Could you copy every record below exactly as it stands?

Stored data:
################
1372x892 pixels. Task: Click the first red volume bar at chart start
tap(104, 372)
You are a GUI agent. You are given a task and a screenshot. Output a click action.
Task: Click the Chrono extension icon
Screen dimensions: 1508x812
################
Your solution:
1372x892 pixels. Task: Click the first red volume bar at chart start
tap(104, 372)
You are a GUI agent. You are given a task and a screenshot. Output a click action.
Task: Click the Chrono extension icon
Screen dimensions: 1508x812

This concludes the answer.